**TEXT EXCERPT:**
# Train Federal Refugee JR Stay Docket Parsing Models

Code to train OpenAI models to assist with parsing online Federal Court dockets involving stays of removal

Requires OpenAI account and OpenAI API key, which can be obtained here: 

https://openai.com/api/

NOTE: For the published article OpenAI's ADA model was used. However, as of January 2024, that model has been deprecated and the process for submitting fine tunes has been revised. For further details see final markdown cell.

### Setup

In [1]:
import pandas as pd
import json
from openai import OpenAI
client = OpenAI()

In [2]:
# SETTINGS TO CHANGE

# Set paths for notice model
stay_notice_type_training_data = 'training_data/stays_notice_types_human_coded.xlsx'
stay_notice_types_output = 'training_data/stays_notice_types_human_coded.jsonl'

# Set paths for order models
stay_order_type_training_data = 'training_data/stays_order_types_human_coded.xlsx'
stay_order_types_output = 'training_data/stays_order_types_human_coded.jsonl'
stay_order_outcomes_output = 'training_data/stays_order_outcomes_human_coded.jsonl'

# Set paths for judges model
subfield_training_data = 'training_data/fc_dockets_human_coded_subfields.xlsx'
subfield_training_data = 'training_data/stays_judges_human_coded.xlsx'
judges_output = 'training_data/stays_judges_human_coded.jsonl'

### Get training docs for notice model


In [3]:
# Load Human Coded Data from Excel file
df_human_coding = pd.read_excel(stay_notice_type_training_data)

**PARTS OF THE EXERCISE:**
- 1) Translate this sentence from the docket-parsing page into Spanish: "However, as of January 2024, that model has been deprecated and the process for submitting fine tunes has been revised."
- 2) Rewrite the part of the docket-parsing page that opens with the words "Requires OpenAI account" and closes with "client = OpenAI()", putting "retired" in place of "deprecated".

**RECORDS PROVIDED:**

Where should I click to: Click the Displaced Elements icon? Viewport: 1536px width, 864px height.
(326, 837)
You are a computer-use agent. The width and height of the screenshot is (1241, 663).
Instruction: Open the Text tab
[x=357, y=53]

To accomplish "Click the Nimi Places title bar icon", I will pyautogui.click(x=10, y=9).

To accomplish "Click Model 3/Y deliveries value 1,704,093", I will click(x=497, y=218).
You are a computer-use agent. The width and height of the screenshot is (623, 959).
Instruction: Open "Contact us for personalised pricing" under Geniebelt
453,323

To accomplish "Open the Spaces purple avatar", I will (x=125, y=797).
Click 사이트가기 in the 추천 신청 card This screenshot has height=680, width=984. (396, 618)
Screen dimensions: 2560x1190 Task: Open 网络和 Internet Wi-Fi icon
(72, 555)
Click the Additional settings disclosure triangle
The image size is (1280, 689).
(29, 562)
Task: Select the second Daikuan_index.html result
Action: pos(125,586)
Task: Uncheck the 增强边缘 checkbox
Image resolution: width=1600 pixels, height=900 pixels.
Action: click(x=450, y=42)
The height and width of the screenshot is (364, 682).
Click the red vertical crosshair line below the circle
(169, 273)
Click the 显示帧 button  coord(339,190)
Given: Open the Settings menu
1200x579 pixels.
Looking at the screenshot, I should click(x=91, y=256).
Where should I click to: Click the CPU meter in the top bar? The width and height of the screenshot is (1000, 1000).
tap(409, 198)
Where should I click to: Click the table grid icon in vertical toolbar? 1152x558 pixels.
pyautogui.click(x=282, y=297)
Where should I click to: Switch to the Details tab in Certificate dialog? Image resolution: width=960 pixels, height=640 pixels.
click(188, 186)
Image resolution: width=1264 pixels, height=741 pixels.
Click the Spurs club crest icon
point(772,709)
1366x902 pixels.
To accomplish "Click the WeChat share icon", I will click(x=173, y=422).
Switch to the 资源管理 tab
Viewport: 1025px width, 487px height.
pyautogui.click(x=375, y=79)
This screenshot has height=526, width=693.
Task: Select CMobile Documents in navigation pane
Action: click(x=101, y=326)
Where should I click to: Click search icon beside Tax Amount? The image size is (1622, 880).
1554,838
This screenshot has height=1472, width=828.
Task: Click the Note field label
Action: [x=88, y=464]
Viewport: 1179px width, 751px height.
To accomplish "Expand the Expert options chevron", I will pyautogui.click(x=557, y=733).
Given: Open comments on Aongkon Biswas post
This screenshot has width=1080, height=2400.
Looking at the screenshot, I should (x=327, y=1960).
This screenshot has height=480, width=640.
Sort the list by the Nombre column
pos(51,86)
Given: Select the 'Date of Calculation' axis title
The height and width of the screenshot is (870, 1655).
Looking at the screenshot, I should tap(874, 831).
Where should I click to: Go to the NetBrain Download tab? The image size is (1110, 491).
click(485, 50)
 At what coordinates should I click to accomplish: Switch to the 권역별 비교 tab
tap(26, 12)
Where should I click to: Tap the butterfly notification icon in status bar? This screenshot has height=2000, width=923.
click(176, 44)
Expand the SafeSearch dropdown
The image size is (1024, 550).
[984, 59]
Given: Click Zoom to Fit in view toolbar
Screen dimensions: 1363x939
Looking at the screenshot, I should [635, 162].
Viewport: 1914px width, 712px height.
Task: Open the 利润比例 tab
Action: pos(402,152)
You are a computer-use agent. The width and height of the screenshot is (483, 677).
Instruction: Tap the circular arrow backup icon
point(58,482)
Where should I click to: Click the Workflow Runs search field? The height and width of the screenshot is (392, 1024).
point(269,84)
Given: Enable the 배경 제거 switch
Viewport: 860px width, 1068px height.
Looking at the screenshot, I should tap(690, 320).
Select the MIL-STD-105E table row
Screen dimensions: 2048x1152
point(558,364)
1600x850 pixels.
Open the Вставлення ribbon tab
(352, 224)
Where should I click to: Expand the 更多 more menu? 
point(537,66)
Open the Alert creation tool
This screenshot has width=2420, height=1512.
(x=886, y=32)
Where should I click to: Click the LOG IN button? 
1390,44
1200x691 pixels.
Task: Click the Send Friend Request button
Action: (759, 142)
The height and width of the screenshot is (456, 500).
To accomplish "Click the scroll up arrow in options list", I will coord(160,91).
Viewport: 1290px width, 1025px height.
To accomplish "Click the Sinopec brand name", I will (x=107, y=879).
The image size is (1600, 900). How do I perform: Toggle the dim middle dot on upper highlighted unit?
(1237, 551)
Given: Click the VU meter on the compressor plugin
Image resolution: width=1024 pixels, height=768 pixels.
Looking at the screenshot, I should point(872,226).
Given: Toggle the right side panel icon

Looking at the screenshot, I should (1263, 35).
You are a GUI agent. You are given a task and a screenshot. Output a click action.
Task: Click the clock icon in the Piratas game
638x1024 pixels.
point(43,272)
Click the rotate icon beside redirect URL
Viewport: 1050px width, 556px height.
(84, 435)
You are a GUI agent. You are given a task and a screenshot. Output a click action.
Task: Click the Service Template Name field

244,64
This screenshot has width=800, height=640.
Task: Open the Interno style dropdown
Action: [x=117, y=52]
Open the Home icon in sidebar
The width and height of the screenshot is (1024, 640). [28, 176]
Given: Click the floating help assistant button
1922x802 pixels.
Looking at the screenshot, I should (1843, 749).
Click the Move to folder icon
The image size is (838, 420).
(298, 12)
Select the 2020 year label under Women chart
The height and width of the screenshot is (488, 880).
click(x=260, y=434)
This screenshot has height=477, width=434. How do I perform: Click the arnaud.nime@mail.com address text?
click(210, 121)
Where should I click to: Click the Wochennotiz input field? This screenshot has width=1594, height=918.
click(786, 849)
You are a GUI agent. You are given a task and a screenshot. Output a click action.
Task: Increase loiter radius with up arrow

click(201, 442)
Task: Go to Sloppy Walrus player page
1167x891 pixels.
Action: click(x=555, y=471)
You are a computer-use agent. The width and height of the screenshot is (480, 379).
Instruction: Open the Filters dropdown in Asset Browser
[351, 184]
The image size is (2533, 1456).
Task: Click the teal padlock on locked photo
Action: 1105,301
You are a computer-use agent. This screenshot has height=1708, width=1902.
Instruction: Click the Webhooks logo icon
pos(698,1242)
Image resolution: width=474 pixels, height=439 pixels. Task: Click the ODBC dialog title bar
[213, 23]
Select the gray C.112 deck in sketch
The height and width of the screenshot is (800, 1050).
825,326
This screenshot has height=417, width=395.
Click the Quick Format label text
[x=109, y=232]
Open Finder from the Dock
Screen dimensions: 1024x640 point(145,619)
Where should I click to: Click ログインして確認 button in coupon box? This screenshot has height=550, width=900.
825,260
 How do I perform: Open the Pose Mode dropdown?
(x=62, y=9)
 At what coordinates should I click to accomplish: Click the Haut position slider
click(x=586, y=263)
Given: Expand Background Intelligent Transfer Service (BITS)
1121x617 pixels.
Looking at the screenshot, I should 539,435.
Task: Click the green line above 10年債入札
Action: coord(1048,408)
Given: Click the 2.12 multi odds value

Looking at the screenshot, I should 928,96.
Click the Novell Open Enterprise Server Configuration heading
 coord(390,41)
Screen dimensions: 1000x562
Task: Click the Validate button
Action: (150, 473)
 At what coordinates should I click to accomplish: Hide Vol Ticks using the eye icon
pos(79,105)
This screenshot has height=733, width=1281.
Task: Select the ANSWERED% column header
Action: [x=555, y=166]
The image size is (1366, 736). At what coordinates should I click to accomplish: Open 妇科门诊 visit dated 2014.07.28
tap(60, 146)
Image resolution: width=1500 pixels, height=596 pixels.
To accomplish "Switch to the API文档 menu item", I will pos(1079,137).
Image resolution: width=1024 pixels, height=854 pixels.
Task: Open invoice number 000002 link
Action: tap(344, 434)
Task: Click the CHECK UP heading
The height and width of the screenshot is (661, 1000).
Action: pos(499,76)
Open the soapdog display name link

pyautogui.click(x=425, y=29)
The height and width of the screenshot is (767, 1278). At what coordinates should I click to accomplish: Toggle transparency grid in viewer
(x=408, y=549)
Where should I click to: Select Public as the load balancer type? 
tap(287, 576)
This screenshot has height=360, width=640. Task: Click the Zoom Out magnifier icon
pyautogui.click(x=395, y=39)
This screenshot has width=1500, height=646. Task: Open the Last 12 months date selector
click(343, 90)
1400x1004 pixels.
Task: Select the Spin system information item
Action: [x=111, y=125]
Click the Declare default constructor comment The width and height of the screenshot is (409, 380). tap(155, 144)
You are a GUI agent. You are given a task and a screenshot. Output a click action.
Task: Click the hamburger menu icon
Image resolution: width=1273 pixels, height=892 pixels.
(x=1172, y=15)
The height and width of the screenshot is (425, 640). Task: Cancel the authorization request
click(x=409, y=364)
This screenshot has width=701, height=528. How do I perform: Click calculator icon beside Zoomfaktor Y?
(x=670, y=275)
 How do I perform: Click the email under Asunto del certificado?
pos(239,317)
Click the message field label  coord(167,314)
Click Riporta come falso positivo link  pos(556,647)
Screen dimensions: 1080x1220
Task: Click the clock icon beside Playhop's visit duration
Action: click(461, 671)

**SOLUTIONS PER TASK:**
- 1) Sin embargo, desde enero de 2024, ese modelo ha quedado obsoleto y se ha revisado el proceso para enviar ajustes finos.

- 2)
Requires OpenAI account and OpenAI API key, which can be obtained here: 

https://openai.com/api/

NOTE: For the published article OpenAI's ADA model was used. However, as of January 2024, that model has been retired and the process for submitting fine tunes has been revised. For further details see final markdown cell.

### Setup

In [1]:
import pandas as pd
import json
from openai import OpenAI
client = OpenAI()